I was all set for an event post tonight. I had my ticket for New Times Iron Fork competition: five, prominent I presume, local chefs battling Iron Chef-style for the Golden Fork Award. We in the audience wouldn't get to taste, of course, but we'd have samples from twenty local restaurants instead. But I worked a bit late, hit some traffic on my way to the venue and by the time I got there the parking lot was full and the line out the door. So I went home. I hope someone writes it up and has lots of pictures. It seems like it might have been fun.
I had no plans for dinner so I decided to catch up on my food blogs to see if anything caught my eye as doable with what I had on hand. One thing, from The Kitchn which I've just started reading recently, did. Kitchn is kind of a link-blog so they pointed out to this recipe for a lemony chick pea stir fry on a different blog and that pointed out to another blog with a different version.
I decided I wanted a more proper sauce than those recipes provide so I looked through my refrigerator to see what I could use. I came quite close using a tamarind chili sauce I've got, but I settled on a bottle of pinjur, a Macedonian condiment/ingredient made with roasted eggplant, garlic, parsley, olive oil and walnuts. The bottle I've got adds roasted red pepper which is not uncommon and tomatoes which probably is. Once I made that decision I looked up traditional Macedonian flavors to see what else to add. More parsley and paprika (not the smoked sort) as it turns out. So here's how it went:
1/2 can chickpeas, drained, liquid reserved
2 cloves garlic, finely minced
1/2 medium yellow onion, minced
1/4 red pepper, minced (pre-roasted wouldn't be bad)
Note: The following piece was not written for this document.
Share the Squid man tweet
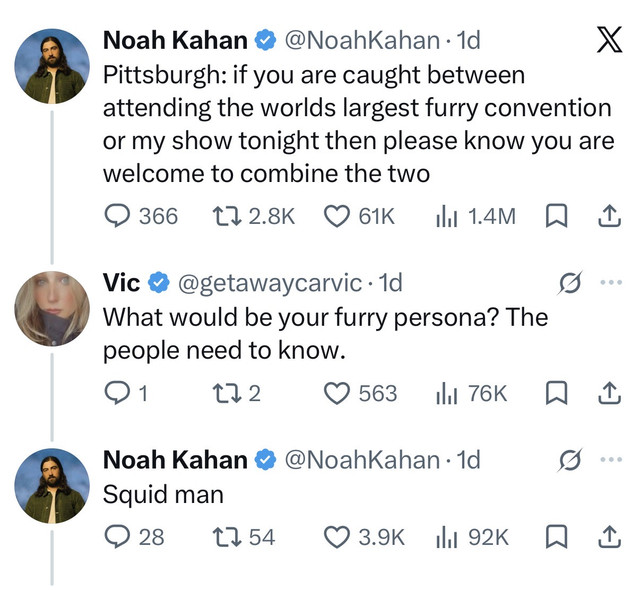The image size is (640, 590). [609, 537]
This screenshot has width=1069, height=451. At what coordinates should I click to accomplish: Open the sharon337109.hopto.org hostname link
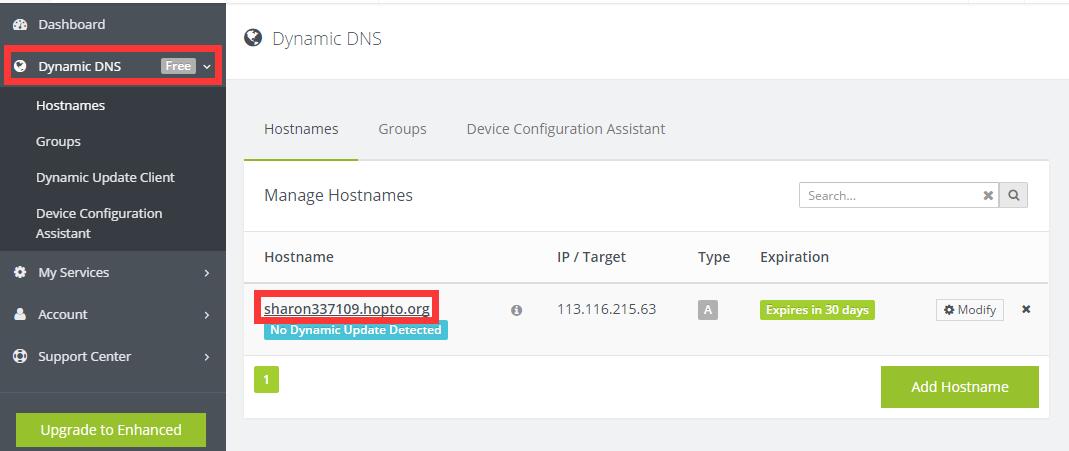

1 small yellow squash, in 1/2 inch slices and chopped into bite-sized pieces, not necessarily in that order
a few ounces firm tofu or some appropriate meat: lamb I suppose or chicken would do. I chopped my tofu into sub-centimeter cubes. Real meat probably ought to be roughly ground.
hot paprika to taste, paprika quality and intensity varies widely. Use your own judgment.
1 small handful parsley, roughly chopped
2 sizable dollops pinjur
oil for frying
white vinegar or lemon juice
1. In a medium non-stick pan, heat 1 Tablespoon of oil on medium-high heat. Add the chickpeas and a pinch of salt. Cook, stirring occasionally, until they start to brown.
2. Add garlic, onion and pepper. (If you're using roasted red pepper, don't add it yet.) Turn heat up a little and cook until chick peas start to crisp up, smell really good and turn a golden brown. Remove all to a bowl.
3. Leave heat at medium-high-high, add some more oil, let it heat up a bit and then add the squash and tofu (or meat), a pinch of salt and paprika. Cook until squash is soft and browned. It took me around four minutes but my pan was overcrowded.
4. Return chickpea mixture. Add pinjur, chick pea liquid and parsley (and roasted red pepper if you're using it). Stir to combine and heat through. Check for seasoning and add a splash of vinegar and maybe a little fruity olive oil.
5. Serve warm with some pita bread if you've got it.
All the flavors work quite well together, fairly accidentally but predictably as nothing here, bar the mildly flavored squash, is unusual for Macedonian cuisine. It was a quick cooking process so it hasn't really melded into a whole; it's more a medley of flavors as different combinations brush up against each other in each spoonful. It's a good combination of textures too; both the chick peas and the tofu are meaty against the soft squash, peppers and eggplant. It turned out rather better than I had any right to expect considering; it's actually quite presentable.